Schwiete fasste sich an den Kopf. Solche abstrusen Geschichten erlebte auch nur der alte Schützenoberst Künnemeier.
Dieser Wilfried Kloppenburg war in der Tat seit gestern Abend nicht mehr aufgetaucht. Das hatte seine Frau bestätigt.

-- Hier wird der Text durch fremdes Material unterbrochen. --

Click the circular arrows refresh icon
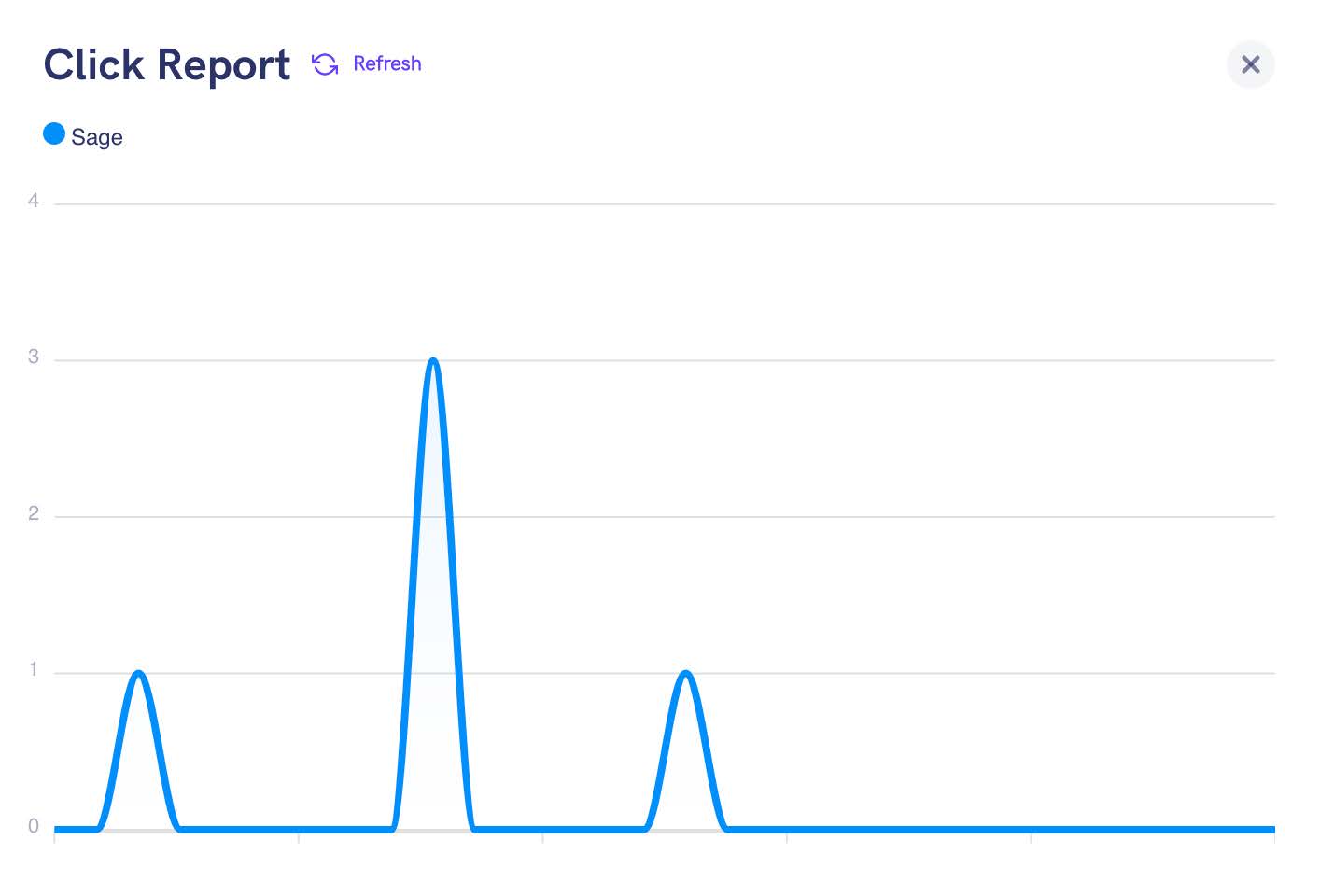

Angeblich war einer der Entführer Werner Hatzfeld. Von dem hatten sich Winter und Künnemeier das Nummernschild gemerkt. Genau der Werner Hatzfeld, dem nicht nur das in die Luft gesprengte Haus gehörte, sondern auch die Immobilie, in der der Club Oase untergebracht war. Und genau der Werner Hatzfeld, der bei Staatsanwalt Becker wahrscheinlich ein- und ausging.
Schwiete hatte sofort eine Fahndung nach dem Fahrzeug eingeleitet. Die Kollegen waren bereits bei Hatzfeld zu Hause gewesen, hatten ihn jedoch nicht angetroffen.

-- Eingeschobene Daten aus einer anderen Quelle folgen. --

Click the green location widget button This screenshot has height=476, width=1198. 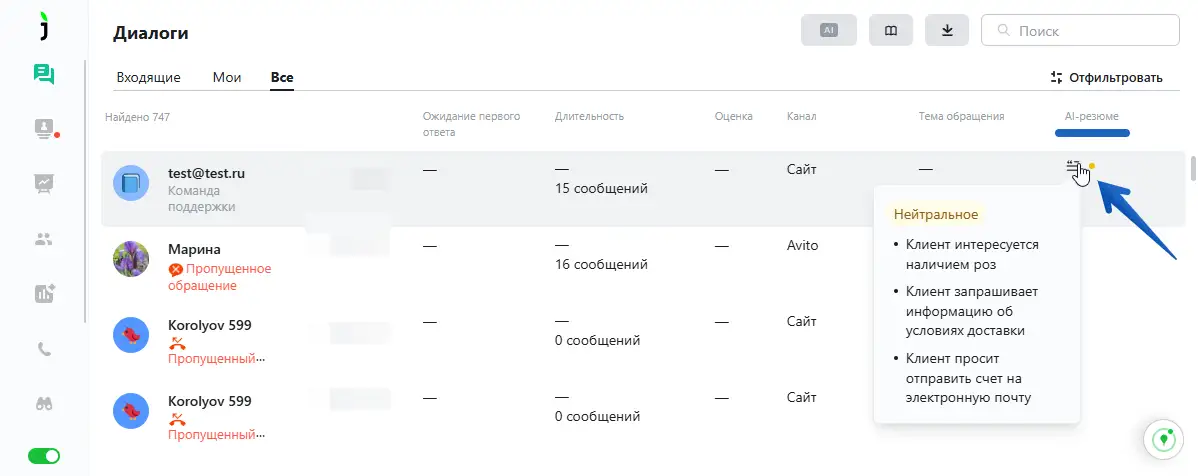[1163, 439]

Hauptkommissar Schwiete rieb sich die Augen. Er hatte nicht nur wenig, er hatte auch schlecht geschlafen, denn er hatte andauernd an Karen Raabe denken müssen. Ja, er fand sie bemerkenswert, keine Frage, aber was hatte ihn geritten, als er sie zum Essen einlud? Schwiete war noch nie mit einer Frau ausgegangen. Wie gestaltete man so einen Abend?, fragte er sich. Über was für Themen unterhielt man sich? Er hätte sich ohrfeigen können. Wieso hatte er seine ausgetretenen Pfade verlassen und sich auf dieses Abenteuer eingelassen?
Aus beruflicher Sicht würde der Tag viel Arbeit mit sich bringen. Vielleicht entwickelten sich die Ereignisse so dramatisch, dass Schwiete die Verabredung heute Abend absagen konnte. Vielleicht sollte er es gleich jetzt erledigen, dann hatte er eine Sorge weniger. Schwiete sah auf seine Armbanduhr. Gleich halb sieben. Um diese Zeit war Karen Raabe mit Sicherheit noch nicht im Büro. Eine private Telefonnummer hatte er nicht. Er musste die Absage der Verabredung nach hinten schieben.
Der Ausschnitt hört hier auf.